┌────────

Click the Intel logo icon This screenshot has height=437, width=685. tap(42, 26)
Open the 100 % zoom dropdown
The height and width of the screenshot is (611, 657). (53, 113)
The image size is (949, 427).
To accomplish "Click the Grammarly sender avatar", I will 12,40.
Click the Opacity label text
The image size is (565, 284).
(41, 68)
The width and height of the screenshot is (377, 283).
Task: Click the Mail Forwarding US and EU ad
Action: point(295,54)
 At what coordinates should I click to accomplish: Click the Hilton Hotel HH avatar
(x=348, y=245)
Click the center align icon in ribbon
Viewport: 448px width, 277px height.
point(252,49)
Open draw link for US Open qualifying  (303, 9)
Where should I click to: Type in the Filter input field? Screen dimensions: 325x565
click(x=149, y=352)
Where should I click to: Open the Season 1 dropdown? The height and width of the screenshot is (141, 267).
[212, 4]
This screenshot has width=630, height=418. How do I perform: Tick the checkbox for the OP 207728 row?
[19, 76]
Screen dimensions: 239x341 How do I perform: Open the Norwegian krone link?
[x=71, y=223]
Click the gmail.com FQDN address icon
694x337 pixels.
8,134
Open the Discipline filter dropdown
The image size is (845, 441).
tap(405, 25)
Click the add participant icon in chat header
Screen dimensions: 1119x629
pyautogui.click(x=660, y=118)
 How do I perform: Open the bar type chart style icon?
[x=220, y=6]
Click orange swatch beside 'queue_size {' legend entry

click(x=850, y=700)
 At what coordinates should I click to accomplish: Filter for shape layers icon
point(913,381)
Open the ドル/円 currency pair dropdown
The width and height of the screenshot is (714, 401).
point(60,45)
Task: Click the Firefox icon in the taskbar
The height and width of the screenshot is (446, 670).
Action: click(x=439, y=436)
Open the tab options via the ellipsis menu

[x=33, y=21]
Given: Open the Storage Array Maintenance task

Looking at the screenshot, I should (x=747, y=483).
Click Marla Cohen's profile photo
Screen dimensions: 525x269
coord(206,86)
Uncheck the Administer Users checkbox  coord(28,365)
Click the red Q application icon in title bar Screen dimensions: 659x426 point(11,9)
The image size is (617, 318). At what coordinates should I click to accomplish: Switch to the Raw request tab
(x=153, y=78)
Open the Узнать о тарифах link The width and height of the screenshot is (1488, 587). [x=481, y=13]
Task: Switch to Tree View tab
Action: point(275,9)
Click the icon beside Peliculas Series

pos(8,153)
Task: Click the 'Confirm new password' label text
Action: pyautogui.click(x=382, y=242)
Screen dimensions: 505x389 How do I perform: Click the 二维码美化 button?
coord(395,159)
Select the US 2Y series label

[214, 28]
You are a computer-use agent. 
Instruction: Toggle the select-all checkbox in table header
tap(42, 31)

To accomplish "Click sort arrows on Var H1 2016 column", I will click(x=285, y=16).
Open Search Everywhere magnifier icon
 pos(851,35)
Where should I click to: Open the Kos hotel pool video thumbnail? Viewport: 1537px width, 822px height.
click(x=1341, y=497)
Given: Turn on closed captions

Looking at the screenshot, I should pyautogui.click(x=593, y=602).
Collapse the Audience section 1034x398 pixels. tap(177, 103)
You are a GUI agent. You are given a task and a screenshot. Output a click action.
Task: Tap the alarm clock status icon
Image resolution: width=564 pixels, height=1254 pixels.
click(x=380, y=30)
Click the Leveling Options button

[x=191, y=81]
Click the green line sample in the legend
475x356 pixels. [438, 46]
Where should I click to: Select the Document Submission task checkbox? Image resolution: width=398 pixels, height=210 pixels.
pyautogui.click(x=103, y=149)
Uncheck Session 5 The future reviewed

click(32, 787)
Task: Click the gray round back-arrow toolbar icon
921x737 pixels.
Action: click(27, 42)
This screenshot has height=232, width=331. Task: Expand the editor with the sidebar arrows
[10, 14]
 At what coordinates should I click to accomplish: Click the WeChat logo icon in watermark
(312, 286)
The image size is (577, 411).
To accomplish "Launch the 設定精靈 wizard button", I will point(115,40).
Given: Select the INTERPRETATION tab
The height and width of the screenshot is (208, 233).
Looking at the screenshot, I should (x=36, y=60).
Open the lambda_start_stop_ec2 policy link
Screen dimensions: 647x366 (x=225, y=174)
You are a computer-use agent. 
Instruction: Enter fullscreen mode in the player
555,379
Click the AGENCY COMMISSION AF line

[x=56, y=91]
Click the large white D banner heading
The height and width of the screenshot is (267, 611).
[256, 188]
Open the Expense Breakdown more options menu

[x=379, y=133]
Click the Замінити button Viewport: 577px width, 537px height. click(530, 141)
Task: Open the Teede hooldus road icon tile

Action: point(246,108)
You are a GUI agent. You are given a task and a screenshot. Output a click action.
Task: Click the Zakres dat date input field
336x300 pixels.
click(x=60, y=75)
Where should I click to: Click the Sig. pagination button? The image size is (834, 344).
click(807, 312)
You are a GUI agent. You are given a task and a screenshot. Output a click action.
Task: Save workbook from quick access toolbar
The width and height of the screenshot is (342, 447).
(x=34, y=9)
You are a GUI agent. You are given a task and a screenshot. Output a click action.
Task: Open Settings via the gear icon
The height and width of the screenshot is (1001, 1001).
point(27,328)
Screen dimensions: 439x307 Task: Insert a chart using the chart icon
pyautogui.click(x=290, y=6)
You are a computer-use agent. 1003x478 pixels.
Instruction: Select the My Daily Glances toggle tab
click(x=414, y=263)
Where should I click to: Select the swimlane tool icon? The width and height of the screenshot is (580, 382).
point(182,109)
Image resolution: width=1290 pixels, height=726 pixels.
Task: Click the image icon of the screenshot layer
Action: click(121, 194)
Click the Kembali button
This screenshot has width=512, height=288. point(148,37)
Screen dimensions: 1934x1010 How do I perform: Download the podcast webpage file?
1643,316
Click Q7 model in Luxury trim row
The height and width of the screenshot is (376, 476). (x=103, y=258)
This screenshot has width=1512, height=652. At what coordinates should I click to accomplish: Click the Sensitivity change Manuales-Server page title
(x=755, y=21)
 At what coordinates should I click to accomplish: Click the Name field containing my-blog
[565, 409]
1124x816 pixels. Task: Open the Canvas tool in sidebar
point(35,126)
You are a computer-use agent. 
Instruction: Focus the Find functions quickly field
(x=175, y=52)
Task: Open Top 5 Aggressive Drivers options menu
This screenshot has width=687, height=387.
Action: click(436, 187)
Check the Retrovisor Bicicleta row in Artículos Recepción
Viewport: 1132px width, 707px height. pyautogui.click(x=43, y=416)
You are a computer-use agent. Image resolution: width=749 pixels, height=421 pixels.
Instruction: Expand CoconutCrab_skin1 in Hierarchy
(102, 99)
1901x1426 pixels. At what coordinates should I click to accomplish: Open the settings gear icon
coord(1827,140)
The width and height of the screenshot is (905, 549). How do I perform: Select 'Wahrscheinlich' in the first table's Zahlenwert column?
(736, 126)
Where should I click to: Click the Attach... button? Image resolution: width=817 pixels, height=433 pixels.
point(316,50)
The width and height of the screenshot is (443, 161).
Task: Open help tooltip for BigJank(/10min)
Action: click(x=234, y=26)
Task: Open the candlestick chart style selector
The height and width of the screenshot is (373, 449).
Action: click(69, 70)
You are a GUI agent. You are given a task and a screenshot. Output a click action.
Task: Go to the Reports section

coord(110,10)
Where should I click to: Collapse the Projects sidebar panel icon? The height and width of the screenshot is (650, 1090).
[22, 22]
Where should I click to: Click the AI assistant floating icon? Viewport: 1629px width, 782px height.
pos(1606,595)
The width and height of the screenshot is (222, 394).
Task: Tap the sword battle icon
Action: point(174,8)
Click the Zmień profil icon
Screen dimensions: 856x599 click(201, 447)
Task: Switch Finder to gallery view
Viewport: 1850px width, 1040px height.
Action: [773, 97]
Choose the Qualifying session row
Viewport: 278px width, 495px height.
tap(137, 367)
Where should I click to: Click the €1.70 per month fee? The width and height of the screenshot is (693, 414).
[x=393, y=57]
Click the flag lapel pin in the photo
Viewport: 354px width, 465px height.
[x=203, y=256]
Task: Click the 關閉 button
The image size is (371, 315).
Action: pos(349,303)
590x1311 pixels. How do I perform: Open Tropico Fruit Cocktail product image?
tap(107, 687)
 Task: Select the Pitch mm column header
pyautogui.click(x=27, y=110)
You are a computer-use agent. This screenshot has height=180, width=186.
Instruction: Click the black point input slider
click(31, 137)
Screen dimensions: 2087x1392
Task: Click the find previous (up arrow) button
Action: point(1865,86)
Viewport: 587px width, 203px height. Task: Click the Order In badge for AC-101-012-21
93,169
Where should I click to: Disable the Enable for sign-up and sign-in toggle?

└────────

• What you need to do: Count the lines in the records above that contain the word "Uncheck", and give only that number.

• Output below: 2